Bumi menekuri layar iMac di hadapannya dengan pandangan kosong dan dahi berkerut. Helaan napasnya terdengar berat. Sebelah tangannya memijit pelipisnya untuk mengilangkan pening. Sisa perbincangan dengan ibunya via telepon lima menit lalu masih terngiang di kepalanya. Entah mengapa, pembicaraan yang dilakukan dengan ibunya lewat apapun selalu berakhir buruk.
Bumi menghitung-hitung di benaknya, kapan tepatnya hubungannya dengan sang ibu mulai memburuk. Sebulan yang lalu. Ya, dia ingat. Saat itu ibunya mendesaknya untuk segera menikah. Bagaimana mau menikah? Wanita saja Bumi tidak punya! Sejak saat itu juga, ibunya mulai meneror dan menjodoh-jodohkan Bumi dengan wanita-wanita anak kenalan ibunya. Sangat menjengkelkan.
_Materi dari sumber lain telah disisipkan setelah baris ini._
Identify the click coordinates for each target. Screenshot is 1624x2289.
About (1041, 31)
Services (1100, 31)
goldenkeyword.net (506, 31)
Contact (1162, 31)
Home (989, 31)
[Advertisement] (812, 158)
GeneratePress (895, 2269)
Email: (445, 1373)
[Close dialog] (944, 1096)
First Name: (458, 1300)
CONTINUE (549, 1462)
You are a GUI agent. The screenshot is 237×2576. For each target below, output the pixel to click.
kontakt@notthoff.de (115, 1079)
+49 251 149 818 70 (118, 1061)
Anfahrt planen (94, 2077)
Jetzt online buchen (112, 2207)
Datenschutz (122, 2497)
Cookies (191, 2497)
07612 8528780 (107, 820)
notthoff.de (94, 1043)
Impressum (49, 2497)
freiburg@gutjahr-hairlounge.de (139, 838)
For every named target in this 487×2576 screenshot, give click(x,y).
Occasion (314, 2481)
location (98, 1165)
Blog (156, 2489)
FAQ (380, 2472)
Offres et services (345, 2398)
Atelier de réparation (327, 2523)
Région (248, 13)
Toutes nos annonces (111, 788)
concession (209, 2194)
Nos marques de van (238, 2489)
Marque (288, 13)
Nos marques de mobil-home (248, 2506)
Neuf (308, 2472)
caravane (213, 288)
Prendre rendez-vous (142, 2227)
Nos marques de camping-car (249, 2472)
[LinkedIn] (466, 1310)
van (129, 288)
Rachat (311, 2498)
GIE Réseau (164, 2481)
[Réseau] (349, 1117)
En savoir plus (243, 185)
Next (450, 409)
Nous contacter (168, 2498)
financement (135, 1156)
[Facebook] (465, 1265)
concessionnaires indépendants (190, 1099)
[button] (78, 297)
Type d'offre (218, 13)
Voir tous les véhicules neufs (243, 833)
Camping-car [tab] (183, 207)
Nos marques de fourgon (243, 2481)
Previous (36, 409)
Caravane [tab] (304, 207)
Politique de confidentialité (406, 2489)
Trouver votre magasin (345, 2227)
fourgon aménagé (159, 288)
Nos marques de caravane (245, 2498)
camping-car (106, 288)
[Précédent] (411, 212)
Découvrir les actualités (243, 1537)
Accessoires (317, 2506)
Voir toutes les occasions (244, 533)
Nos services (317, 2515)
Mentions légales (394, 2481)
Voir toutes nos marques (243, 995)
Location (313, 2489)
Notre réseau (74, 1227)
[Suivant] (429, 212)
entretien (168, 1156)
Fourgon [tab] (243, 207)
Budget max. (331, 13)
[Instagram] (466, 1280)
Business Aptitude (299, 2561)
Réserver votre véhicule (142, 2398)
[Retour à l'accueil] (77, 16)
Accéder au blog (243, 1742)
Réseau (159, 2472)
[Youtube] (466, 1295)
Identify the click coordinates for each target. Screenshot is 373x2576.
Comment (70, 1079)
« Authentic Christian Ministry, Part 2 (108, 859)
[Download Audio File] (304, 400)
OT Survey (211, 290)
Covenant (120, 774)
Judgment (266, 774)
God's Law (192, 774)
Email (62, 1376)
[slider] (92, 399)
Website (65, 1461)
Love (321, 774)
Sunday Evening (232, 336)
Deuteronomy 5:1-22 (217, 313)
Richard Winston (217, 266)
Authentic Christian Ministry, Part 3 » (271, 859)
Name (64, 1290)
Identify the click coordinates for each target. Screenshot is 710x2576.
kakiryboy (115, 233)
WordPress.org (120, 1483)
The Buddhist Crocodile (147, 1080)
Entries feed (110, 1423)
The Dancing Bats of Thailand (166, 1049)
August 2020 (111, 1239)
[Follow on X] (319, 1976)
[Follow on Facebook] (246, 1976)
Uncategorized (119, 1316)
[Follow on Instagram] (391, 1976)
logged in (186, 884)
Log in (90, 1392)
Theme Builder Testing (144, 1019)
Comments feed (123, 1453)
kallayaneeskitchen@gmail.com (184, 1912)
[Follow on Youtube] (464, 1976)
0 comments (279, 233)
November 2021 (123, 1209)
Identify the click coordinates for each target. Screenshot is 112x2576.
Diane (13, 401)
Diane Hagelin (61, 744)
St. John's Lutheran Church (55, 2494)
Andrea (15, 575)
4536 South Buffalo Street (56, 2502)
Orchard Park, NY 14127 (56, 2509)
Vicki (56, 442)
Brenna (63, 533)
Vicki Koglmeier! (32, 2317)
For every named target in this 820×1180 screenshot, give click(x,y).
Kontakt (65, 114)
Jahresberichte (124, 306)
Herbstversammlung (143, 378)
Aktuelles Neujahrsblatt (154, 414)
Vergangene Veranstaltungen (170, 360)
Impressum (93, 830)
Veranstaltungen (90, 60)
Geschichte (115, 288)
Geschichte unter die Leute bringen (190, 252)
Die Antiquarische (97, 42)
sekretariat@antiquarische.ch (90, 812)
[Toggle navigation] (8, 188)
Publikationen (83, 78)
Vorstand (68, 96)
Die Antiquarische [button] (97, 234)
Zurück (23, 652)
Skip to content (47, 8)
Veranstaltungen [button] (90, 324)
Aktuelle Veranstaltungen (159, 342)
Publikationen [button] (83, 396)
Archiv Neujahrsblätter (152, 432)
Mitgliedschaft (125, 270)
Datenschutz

Bukannya Bumi tidak laku, dia hanya tidak mau berhubungan dengan wanita manapun saat ini dan mungkin sampai kapan pun. Walaupun banyak wanita cantik bertebaran di sekelilingnya-yang dengan sukarela melemparkan dirinya sendiri kepada Bumi-. Tapi Bumi tidak pernah mau merespons. Mengapa? Karena Bumi muak. Menurutnya, semua wanita sama saja: oportunistik, materialistik, dan bermuka dua, kecuali ibunya. Sejelek itu definisi ‘wanita’ dalam kepala Bumi.
Dan kegiatan menjodoh-jodohkan Bumi dengan wanita manapun yang dikenal ibunya membuat Bumi semakin jengkel. Bumi merasa harga dirinya sebagai lelaki dewasa tercoreng ulah ibunya. Oleh karena itu, ia sangat malas pulang ke rumah dan lebih memilih tinggal di apartemennya yang letaknya dekat dengan kantor daripada harus melihat ibunya selalu berulah. Bumi bukan tidak sayang kepada ibunya, hanya saja, Bumi belum siap jika disuruh menikah dalam waktu dekat. Dan tak akan pernah siap sepertinya.